Well I'm now a senior in high school and will be graduating in May 2013! Wow! Well I took my senior pictures with my dad's iPad and I had to take most of them with my animals. LOL Here are a few of my senior pictures.


----------



## WalshKidsGoats (Nov 27, 2012)

I love the one with you on the horse!

Quality Nigerian Dwarf Goat
www.walshkidsgoats.com
Facebook Page: https://www.facebook.com/pages/Walsh-Kids-Nigerian-Dwarf-Goats/324321484319986?ref=hl


----------



## parkinsonfarms (May 11, 2011)

Thanks! Me too! That's my APHA mare, Prancer (Hitech Made). She's a great horse. I love her to death and she is gonna (hopefully) be having a foal this March/April to the black and white one in the other picture.


----------



## KarmakeeFarm (Jun 3, 2012)

all great pics but I like the last one you posted best! Nice looking ponies!


----------



## parkinsonfarms (May 11, 2011)

Thank you. The horse in the last picture is Joker. He is my APHA Stallion. His registered name is Temperature Rising.


----------



## WalshKidsGoats (Nov 27, 2012)

That will be a beautiful foal!

Quality Nigerian Dwarf Goats
www.walshkidsgoats.com
Facebook Page: https://www.facebook.com/pages/Walsh-Kids-Nigerian-Dwarf-Goats/324321484319986?ref=hl


----------



## HoosierShadow (Apr 20, 2010)

Awww Congrats! Great pics! I'm sure your dad is saying you grew up too fast!
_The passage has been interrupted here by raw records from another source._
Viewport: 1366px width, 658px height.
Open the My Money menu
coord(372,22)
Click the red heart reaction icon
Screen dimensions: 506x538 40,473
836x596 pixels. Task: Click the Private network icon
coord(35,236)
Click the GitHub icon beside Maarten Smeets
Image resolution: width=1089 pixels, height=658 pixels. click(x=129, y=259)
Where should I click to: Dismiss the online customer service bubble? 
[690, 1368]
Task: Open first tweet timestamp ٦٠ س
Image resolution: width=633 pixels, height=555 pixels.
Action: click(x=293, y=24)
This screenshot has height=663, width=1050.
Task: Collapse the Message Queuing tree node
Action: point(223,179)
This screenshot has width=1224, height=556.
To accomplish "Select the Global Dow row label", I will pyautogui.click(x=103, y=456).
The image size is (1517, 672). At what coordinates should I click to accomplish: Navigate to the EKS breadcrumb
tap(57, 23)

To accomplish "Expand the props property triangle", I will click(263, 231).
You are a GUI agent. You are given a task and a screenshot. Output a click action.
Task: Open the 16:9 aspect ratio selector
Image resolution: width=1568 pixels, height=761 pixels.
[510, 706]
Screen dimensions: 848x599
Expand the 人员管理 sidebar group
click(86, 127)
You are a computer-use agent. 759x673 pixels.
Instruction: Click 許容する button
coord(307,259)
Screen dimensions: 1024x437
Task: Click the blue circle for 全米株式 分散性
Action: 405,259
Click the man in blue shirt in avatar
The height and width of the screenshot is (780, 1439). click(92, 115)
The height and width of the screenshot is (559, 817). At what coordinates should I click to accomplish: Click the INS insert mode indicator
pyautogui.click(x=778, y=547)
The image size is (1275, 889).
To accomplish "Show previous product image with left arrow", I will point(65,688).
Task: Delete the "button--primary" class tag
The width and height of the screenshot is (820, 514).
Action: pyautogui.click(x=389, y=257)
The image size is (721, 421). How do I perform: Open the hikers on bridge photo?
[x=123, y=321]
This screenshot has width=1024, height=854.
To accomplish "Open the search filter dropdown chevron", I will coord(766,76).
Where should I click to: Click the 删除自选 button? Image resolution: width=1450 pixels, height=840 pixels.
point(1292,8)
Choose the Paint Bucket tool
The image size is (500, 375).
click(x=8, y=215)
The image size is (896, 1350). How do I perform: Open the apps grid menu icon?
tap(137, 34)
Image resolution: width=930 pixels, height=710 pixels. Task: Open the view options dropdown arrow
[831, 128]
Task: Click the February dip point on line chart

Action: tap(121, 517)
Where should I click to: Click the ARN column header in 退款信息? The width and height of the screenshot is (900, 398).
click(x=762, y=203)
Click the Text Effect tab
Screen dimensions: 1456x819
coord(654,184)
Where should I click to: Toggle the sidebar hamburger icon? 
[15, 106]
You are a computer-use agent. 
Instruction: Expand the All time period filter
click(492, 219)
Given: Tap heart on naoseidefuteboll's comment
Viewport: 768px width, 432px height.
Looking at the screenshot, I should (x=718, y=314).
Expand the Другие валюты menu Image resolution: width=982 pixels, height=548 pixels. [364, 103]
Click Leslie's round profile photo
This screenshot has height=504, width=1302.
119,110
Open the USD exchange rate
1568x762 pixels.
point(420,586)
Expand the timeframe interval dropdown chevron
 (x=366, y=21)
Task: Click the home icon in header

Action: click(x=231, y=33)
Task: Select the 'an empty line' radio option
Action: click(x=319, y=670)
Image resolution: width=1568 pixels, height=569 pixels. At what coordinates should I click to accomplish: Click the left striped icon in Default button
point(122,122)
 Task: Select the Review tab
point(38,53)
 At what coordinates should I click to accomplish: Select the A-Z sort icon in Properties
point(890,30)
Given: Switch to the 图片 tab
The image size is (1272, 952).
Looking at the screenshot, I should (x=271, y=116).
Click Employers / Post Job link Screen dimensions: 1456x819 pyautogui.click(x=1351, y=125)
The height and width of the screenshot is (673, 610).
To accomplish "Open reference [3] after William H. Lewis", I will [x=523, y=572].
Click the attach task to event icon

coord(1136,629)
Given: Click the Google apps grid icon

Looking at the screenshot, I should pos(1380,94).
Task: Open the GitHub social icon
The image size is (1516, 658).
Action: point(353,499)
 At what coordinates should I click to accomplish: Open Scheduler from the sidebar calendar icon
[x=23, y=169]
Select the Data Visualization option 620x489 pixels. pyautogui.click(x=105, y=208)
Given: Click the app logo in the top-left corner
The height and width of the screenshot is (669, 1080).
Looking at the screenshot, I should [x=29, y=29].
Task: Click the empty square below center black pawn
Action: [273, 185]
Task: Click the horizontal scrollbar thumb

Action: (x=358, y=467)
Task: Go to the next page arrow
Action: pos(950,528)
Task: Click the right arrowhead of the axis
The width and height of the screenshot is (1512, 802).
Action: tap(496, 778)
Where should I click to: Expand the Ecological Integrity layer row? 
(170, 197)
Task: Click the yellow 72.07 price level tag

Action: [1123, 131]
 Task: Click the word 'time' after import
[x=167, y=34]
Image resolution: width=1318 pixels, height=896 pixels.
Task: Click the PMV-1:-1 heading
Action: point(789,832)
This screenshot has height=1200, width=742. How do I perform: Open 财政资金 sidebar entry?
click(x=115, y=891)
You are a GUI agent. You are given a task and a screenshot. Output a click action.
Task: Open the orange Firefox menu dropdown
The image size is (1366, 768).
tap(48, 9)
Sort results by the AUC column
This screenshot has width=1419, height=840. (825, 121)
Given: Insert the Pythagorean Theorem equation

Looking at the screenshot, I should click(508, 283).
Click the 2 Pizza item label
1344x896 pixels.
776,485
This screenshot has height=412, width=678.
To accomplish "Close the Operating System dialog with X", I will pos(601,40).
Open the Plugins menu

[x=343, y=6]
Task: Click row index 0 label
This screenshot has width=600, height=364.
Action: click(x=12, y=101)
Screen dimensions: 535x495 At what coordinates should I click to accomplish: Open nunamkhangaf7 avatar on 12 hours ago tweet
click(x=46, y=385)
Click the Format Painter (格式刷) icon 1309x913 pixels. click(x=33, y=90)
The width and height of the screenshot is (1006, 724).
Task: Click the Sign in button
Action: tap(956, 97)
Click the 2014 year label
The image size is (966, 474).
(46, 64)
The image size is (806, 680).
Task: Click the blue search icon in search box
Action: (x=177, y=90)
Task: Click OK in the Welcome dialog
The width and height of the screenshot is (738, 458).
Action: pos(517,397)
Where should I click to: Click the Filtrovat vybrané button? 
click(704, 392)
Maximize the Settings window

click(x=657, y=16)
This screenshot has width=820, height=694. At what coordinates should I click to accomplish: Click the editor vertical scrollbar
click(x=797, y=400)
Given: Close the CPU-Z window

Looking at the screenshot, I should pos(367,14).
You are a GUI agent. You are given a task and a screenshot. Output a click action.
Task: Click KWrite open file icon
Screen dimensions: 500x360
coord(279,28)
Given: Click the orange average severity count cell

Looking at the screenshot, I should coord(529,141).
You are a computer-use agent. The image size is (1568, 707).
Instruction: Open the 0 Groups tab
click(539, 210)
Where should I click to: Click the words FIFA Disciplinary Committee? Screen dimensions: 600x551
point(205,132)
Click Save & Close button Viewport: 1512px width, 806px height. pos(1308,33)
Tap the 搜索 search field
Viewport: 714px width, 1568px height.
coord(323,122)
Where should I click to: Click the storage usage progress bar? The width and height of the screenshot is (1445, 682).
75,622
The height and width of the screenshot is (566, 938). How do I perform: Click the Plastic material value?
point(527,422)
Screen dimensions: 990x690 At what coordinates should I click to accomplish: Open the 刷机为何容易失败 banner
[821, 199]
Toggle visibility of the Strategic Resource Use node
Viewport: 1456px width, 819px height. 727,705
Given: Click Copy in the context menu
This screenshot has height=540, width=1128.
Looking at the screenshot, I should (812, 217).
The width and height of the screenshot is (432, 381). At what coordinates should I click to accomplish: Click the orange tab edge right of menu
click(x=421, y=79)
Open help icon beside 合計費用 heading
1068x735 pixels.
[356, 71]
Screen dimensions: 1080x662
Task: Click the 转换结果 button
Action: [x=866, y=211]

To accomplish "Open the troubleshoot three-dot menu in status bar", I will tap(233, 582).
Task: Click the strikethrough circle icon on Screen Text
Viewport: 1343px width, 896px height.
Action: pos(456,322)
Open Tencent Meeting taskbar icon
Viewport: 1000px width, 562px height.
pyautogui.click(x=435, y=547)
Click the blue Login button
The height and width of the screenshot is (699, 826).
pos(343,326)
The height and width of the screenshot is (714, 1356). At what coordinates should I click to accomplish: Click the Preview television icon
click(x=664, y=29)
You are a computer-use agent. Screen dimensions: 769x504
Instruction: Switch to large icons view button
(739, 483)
My oldest daughter will be a freshmen in highschool next fall and I can hardly believe it! <my youngest daughter just started kindergarden lol>.

Enjoy your senior year!


----------



## HaleyD (Sep 12, 2012)

Great Pics! :thumbup: All my senior pictures involved my animals as well lol


----------



## parkinsonfarms (May 11, 2011)

Awesome!

Sent from my iPhone using GoatSpot.


----------



## parkinsonfarms (May 11, 2011)

More photos. .

Sent from my iPhone using GoatSpot.


----------



## Berryfarms (Jan 5, 2013)

I'm new here but just wanted to say nice pictures!


----------



## parkinsonfarms (May 11, 2011)

Thank you 

Sent from my iPhone using GoatSpot.


----------